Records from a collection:

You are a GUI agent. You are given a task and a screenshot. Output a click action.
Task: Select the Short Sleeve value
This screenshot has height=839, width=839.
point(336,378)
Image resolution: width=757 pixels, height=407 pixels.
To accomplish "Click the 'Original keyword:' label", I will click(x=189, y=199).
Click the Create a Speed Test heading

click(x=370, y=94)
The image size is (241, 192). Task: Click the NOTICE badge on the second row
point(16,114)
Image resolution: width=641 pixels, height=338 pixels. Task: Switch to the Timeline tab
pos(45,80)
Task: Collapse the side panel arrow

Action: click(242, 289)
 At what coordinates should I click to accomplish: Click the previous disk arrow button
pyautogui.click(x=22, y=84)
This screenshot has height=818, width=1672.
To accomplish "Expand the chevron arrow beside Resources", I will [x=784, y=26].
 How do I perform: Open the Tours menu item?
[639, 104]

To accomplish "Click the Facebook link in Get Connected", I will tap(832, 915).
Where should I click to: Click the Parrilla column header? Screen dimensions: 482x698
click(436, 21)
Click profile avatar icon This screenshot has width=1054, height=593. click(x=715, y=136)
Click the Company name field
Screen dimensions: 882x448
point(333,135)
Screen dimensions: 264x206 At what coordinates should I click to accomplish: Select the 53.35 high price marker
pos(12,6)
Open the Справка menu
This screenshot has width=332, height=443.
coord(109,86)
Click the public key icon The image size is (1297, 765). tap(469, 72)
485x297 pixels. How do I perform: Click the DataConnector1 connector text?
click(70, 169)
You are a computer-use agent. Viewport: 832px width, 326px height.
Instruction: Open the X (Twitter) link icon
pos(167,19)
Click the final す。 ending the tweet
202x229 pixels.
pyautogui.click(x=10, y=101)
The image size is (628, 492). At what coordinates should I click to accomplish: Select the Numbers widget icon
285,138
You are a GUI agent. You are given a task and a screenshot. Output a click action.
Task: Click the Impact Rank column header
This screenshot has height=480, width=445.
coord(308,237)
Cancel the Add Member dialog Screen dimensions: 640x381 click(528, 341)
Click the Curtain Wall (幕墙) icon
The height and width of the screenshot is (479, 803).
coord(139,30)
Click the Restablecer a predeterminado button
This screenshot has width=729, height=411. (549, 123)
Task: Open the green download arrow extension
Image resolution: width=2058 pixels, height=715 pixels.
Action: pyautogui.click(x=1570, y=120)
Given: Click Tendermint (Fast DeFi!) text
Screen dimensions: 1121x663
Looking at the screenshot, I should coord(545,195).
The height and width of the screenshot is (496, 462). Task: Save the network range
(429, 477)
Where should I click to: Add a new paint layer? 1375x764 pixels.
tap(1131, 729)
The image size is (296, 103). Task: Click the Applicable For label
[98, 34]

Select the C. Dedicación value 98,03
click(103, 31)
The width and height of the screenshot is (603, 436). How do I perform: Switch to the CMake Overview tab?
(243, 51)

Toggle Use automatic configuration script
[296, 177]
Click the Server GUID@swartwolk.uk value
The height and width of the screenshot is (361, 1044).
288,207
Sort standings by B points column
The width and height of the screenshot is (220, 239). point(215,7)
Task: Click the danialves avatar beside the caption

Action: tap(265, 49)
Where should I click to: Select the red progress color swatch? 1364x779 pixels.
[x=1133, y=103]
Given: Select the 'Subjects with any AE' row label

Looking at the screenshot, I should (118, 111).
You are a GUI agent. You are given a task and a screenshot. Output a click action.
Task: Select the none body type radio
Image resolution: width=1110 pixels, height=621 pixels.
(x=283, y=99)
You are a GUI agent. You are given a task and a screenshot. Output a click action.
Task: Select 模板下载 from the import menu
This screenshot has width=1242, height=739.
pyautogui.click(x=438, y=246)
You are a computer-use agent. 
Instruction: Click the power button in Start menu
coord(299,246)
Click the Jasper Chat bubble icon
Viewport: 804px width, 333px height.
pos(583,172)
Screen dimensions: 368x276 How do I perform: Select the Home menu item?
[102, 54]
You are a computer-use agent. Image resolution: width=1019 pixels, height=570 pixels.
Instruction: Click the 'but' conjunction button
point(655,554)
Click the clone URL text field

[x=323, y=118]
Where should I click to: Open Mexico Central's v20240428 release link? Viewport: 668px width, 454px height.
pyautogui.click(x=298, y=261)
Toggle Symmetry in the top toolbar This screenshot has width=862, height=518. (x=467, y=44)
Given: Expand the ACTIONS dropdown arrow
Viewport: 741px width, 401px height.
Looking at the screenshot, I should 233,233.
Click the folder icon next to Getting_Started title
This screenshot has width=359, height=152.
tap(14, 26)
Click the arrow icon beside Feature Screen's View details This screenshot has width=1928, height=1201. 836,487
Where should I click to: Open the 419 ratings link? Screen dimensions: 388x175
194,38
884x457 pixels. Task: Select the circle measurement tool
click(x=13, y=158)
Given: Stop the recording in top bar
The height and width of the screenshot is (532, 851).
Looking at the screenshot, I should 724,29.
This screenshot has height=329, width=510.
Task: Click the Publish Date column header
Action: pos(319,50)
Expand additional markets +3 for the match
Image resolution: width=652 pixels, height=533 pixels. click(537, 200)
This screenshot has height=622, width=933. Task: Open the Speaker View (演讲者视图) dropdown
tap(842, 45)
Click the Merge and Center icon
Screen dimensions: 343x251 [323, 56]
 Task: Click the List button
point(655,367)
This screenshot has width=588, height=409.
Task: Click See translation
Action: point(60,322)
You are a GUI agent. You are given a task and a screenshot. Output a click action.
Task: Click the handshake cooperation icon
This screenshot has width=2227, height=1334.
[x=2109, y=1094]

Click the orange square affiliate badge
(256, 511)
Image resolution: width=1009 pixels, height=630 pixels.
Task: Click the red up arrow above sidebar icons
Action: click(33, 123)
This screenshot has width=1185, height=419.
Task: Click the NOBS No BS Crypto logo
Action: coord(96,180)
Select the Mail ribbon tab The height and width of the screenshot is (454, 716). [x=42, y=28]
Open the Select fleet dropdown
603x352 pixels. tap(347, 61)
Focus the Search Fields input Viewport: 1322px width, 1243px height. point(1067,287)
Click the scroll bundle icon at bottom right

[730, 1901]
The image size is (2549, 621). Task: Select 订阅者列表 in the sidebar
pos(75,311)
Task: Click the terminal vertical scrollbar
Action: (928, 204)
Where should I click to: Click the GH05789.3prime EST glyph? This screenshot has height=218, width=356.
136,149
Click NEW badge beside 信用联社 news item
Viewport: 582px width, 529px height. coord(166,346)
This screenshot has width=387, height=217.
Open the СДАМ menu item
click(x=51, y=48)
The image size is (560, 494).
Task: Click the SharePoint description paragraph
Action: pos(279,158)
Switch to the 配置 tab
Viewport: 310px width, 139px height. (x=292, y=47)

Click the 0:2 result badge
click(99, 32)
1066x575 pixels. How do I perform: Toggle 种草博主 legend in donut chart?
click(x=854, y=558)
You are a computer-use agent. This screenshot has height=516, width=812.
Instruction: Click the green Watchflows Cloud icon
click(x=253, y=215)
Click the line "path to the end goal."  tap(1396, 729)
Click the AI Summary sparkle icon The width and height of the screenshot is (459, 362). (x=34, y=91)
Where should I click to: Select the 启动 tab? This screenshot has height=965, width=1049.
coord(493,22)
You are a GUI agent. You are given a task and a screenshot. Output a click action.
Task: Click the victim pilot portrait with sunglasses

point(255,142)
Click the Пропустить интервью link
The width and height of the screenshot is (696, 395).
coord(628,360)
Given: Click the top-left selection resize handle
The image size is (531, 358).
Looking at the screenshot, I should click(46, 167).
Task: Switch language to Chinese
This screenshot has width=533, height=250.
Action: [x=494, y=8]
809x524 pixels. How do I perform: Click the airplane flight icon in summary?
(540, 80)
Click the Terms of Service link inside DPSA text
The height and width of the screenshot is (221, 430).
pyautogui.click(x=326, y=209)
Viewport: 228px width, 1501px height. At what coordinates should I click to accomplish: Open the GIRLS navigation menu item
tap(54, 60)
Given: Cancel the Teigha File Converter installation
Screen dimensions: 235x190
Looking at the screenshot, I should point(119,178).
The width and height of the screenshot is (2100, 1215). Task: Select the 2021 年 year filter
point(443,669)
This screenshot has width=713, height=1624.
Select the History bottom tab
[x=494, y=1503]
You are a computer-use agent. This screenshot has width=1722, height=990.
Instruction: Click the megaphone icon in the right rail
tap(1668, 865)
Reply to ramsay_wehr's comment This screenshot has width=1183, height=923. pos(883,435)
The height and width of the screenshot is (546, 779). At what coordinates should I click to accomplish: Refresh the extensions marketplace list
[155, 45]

**Set problem:** Rewrite the records from their first line through the line containing "Click the public", changing "Timeline" to "Activity" and leaving everything else as it is.

**Task answer:**
You are a GUI agent. You are given a task and a screenshot. Output a click action.
Task: Select the Short Sleeve value
This screenshot has height=839, width=839.
point(336,378)
Image resolution: width=757 pixels, height=407 pixels.
To accomplish "Click the 'Original keyword:' label", I will click(x=189, y=199).
Click the Create a Speed Test heading

click(x=370, y=94)
The image size is (241, 192). Task: Click the NOTICE badge on the second row
point(16,114)
Image resolution: width=641 pixels, height=338 pixels. Task: Switch to the Activity tab
pos(45,80)
Task: Collapse the side panel arrow

Action: click(242, 289)
 At what coordinates should I click to accomplish: Click the previous disk arrow button
pyautogui.click(x=22, y=84)
This screenshot has height=818, width=1672.
To accomplish "Expand the chevron arrow beside Resources", I will [x=784, y=26].
 How do I perform: Open the Tours menu item?
[639, 104]

To accomplish "Click the Facebook link in Get Connected", I will tap(832, 915).
Where should I click to: Click the Parrilla column header? Screen dimensions: 482x698
click(436, 21)
Click profile avatar icon This screenshot has width=1054, height=593. click(x=715, y=136)
Click the Company name field
Screen dimensions: 882x448
point(333,135)
Screen dimensions: 264x206 At what coordinates should I click to accomplish: Select the 53.35 high price marker
pos(12,6)
Open the Справка menu
This screenshot has width=332, height=443.
coord(109,86)
Click the public key icon The image size is (1297, 765). tap(469, 72)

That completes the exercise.